Collibra DQ improves your data lake
Warning This documentation is archived and is no longer maintained.
- Data and Privacy in Place. Data never has to move for a DQ check. The latency saved from operating in place, the added hybrid flexibility, the privacy maintained serves many new use cases that were not possible before. It also removes any unnecessary consolidation for the sake of simply consolidation. DQ doesn't have to start by first moving it into a data lake.
- DQ or Any Rules applied in the Stream. The DQ rules learned by DQ can be applied back to the source on data in the stream. However, other non-DQ rules learned in the data lake can also be added to the DQ check.
- Self-Service and DQ push-down fix. DQ can enable a self-service push-down fix (recommendation engine) to anything flagged at the source.
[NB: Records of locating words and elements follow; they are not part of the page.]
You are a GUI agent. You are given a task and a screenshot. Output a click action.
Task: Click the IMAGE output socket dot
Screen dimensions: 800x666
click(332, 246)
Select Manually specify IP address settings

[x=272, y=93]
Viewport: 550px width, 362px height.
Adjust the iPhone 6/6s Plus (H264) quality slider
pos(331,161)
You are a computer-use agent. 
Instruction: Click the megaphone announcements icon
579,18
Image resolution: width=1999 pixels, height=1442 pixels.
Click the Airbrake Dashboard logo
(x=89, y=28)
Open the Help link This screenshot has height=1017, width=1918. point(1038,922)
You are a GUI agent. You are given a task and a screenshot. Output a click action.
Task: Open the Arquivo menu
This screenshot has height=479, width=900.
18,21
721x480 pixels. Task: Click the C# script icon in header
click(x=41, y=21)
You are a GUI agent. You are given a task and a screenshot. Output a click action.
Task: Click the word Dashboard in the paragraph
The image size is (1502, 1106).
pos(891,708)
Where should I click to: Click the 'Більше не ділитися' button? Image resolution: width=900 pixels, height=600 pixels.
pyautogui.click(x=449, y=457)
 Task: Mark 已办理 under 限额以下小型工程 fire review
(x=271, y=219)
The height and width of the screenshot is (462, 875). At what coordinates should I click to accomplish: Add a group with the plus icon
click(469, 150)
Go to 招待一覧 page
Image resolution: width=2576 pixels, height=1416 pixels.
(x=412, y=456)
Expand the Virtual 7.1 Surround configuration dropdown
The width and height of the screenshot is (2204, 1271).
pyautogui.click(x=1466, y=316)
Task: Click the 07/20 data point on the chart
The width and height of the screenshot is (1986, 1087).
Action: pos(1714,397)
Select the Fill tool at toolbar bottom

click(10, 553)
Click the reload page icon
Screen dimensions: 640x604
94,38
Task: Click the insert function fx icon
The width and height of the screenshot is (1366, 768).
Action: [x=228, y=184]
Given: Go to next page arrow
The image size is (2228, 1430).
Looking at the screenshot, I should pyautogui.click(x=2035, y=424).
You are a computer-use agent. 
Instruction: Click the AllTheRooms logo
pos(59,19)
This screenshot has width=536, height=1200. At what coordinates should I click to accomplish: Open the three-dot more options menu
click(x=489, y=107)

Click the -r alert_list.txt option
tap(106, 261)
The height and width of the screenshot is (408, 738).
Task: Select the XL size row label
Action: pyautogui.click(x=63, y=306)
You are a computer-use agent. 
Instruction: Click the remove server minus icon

The best time to fix DQ is when and where the problem started. This enables tighter integration with Data Governance tools since DQ is maintained at the source once, not downstream where corruption beyond just the data can occur.
- Multi-cloud/On-prem/Hybrid. Collibra DQ can scan/alert/report at the source or can operate natively on the target data lake such as Databricks Delta in Azure or Snowflake on AWS, or Qubole on GCP. Why compromise DQ just because your data is not in one place? Why settle on a DQ strategy that only works if the data is first migrated or moved?
- DQ Dashboards. Many DQ problems result from an improper or a too slow observation of business rules related to the data. What is not caught by handmade visual inspection or a potentially outdated man-made rule can only be flagged by AI Machine Learning. Conversely, what does get flagged should also be easily triaged and then immediately fixed with the aid of AI. The most important metric for a DQ Dashboard is the time to fix, not simply the overall DQ score.